Our solution (in a nutshell)
Our Master’s student team is developing a screening method for detecting early-stage miRNA onco-markers as a part of a worldwide synthetic biology competition, iGEM. We aim to employ de novo designed riboswitches, called toehold switches, to detect and quantify onco-miRNAs, and build a microfluidic device for rapid detection of a select exosome RNA library in patient plasma. Our goal is to create an easy-to-use broad screening method for common aggressive cancers to complement routine blood analysis.

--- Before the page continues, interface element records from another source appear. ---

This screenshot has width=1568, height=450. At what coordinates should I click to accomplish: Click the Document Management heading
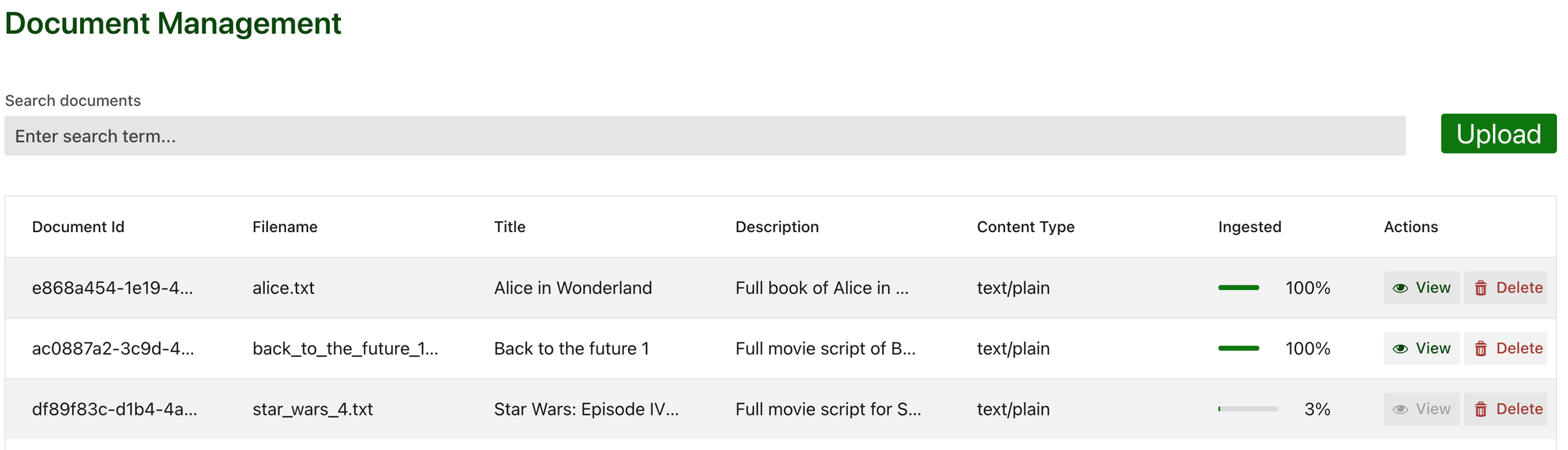(173, 24)
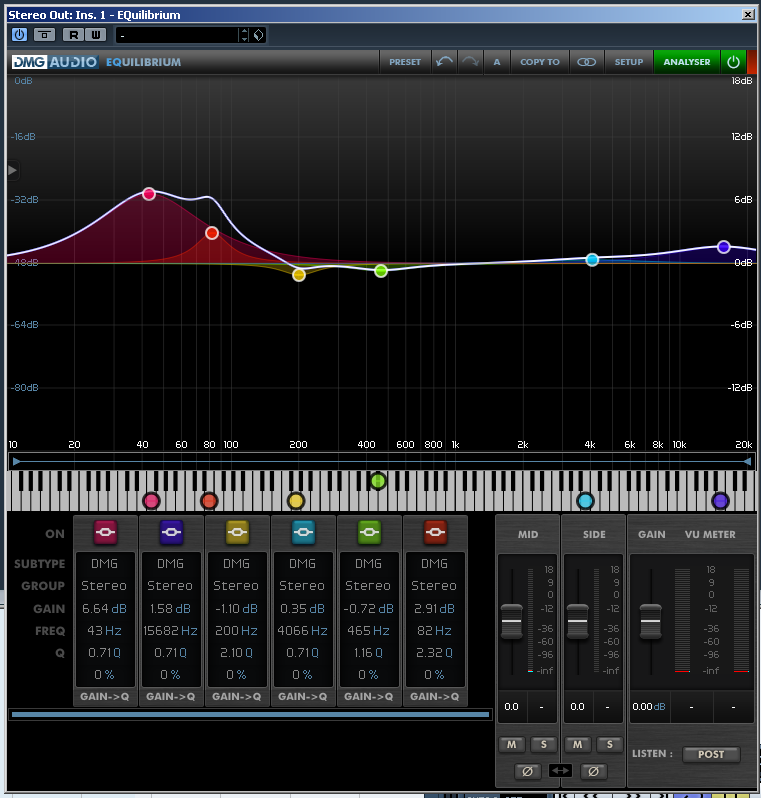Click the pink band node at 43 Hz
This screenshot has height=798, width=761.
pyautogui.click(x=149, y=193)
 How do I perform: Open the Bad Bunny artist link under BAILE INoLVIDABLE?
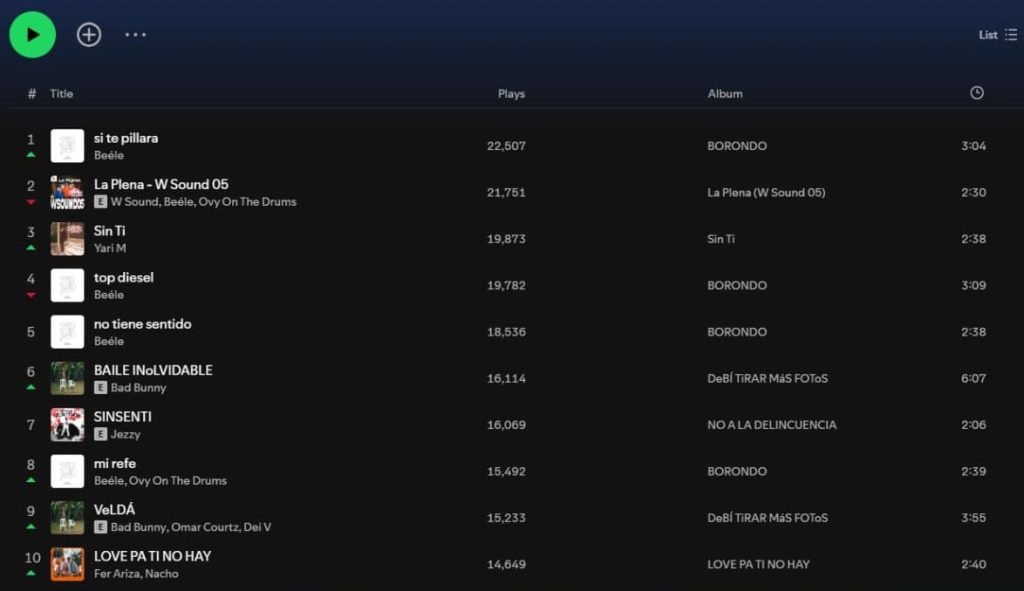(x=138, y=388)
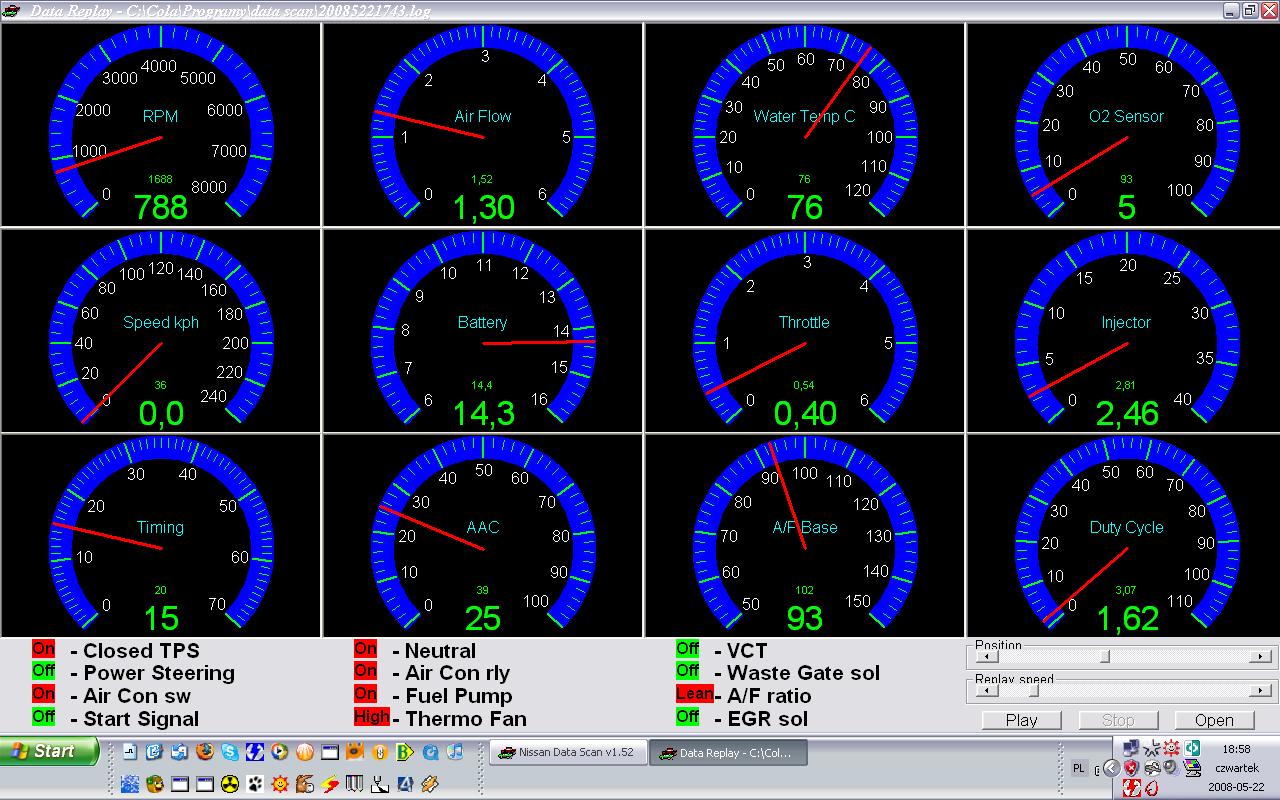The image size is (1280, 800).
Task: Launch Windows Media Player quick launch icon
Action: click(x=279, y=752)
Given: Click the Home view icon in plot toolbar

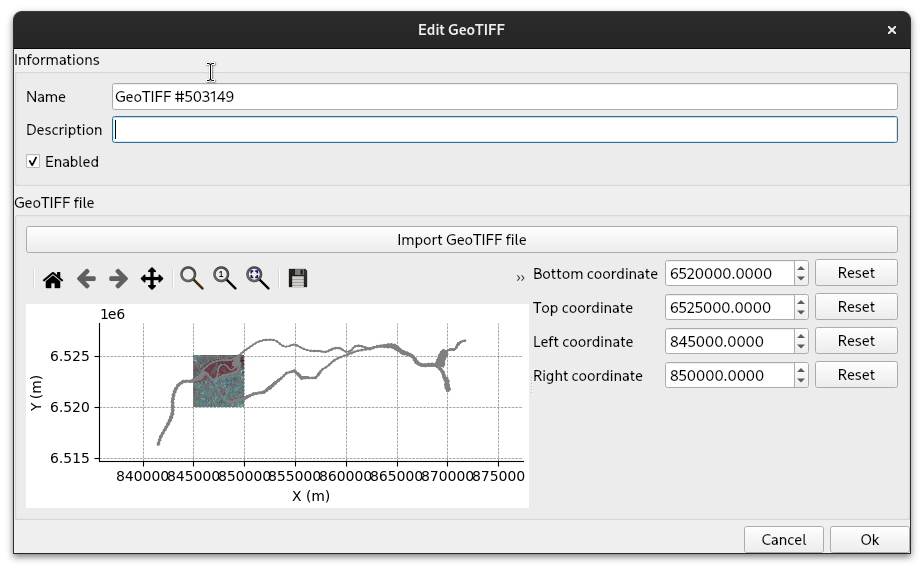Looking at the screenshot, I should coord(53,279).
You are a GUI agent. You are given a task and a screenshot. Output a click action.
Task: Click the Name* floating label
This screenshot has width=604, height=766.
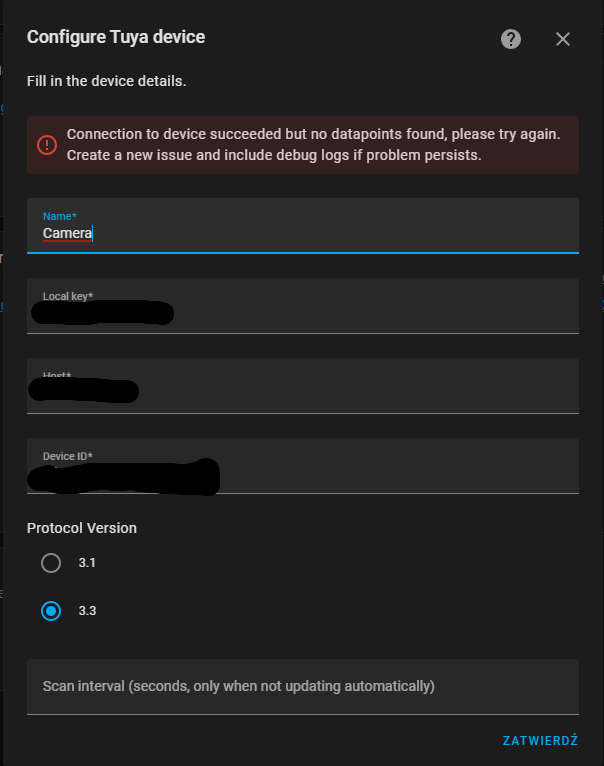(60, 216)
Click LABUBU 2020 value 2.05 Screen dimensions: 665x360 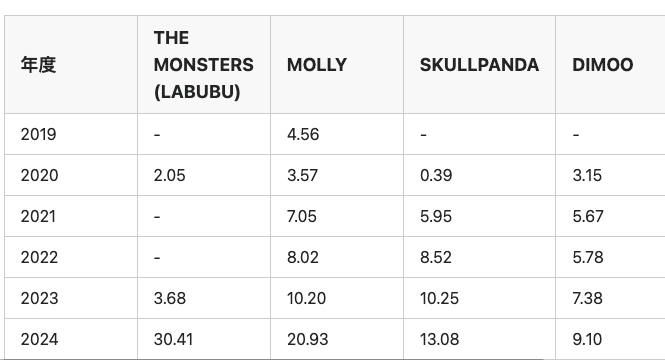[x=170, y=175]
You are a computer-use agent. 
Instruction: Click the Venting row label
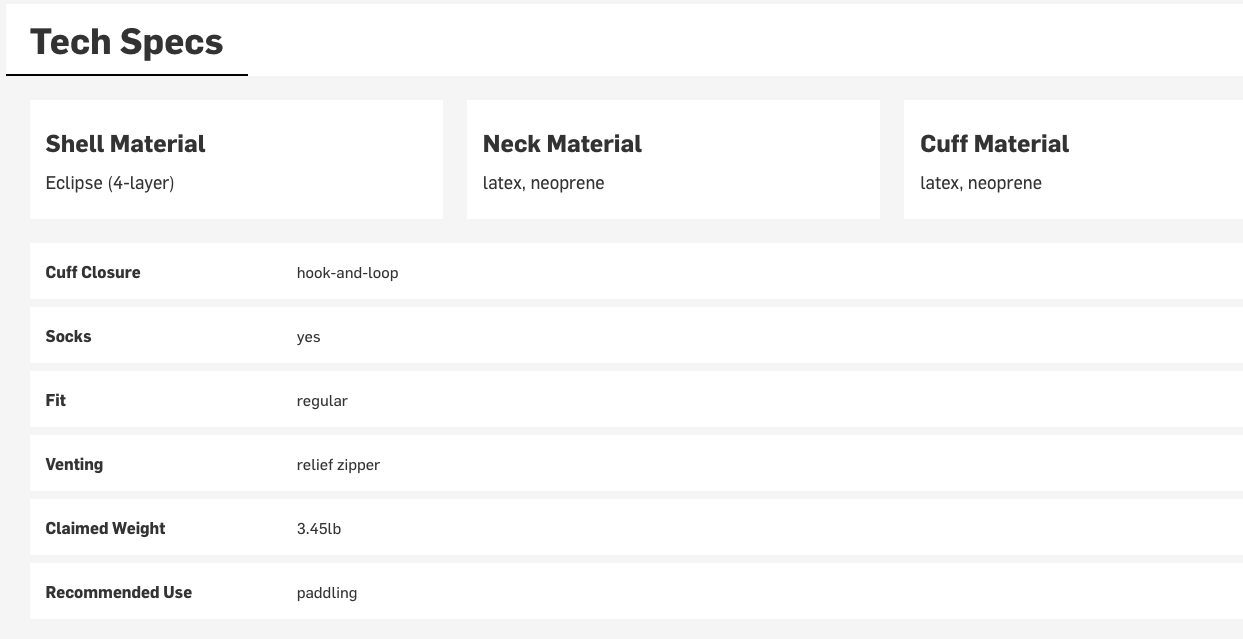(x=74, y=464)
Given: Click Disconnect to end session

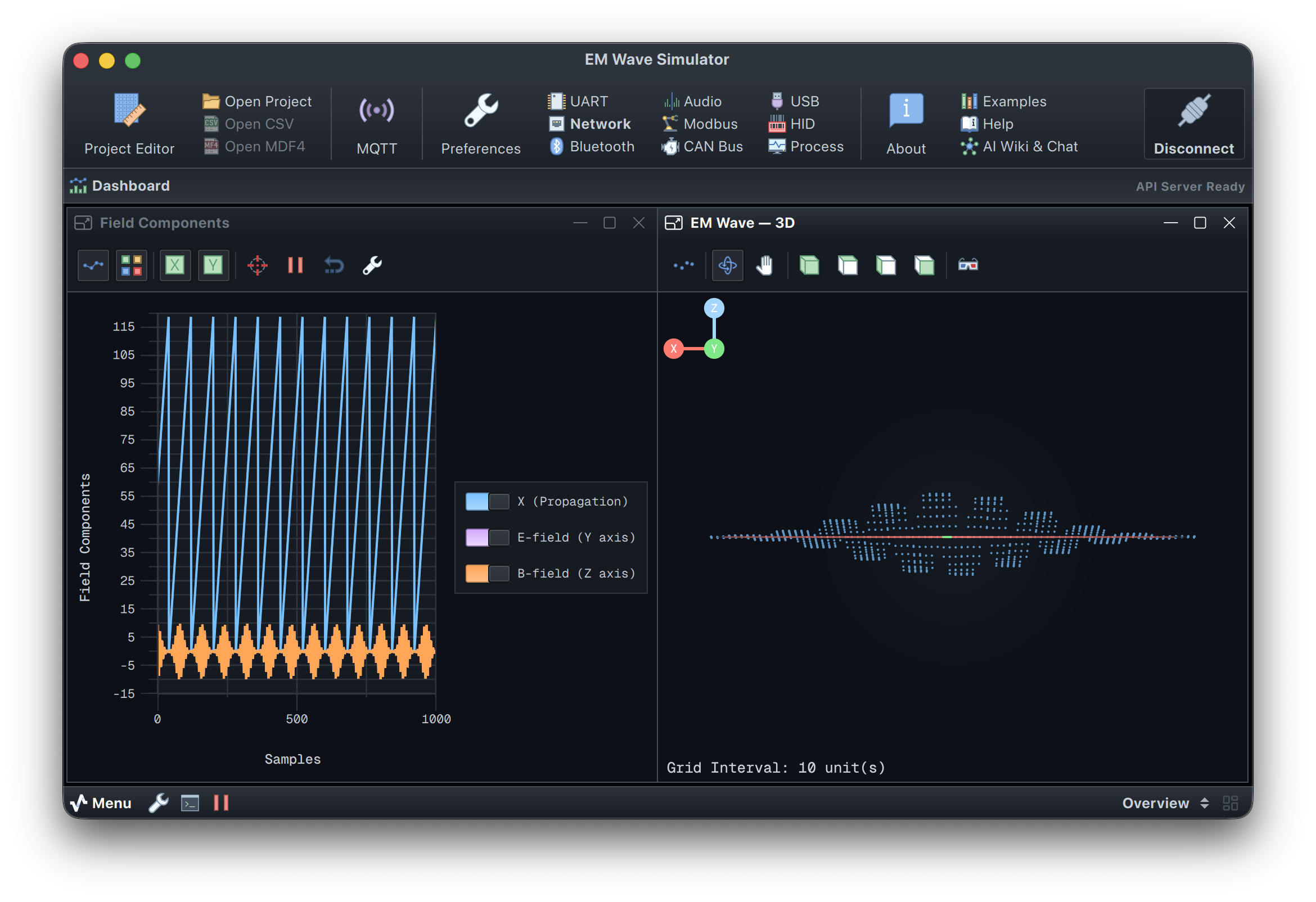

Discover more about our journey and the science behind it by exploring our Project, Laboratory work, and Human Practices / Communications. pages. Or you can stay in this section and find out how early tumour diagnosis is crucial to lowering cancer-associated mortality, and why we picked microRNAs as targets for our diagnostic device.
The current gap in cancer diagnosis
Modern standards of medicine keep evolving every day, as hospitals around the globe integrate innovation and facilitate access to treatment. Nevertheless, the leading causes of death do not show any signs of slowing down. Even the global pandemic could not displace the second leading cause of mortality - cancer, in particular in developed countries like the US.1
Seemingly, there is no shortage of breakthroughs in cancer therapy, as highlighted by the 2018 Nobel Prize in Physiology and Medicine.2 Yet, the words “cancer diagnosis” are still associated with terminal disease. This contradiction has motivated our team to explore the factors contributing to cancer mortality and seek for solutions with the help of synthetic biology.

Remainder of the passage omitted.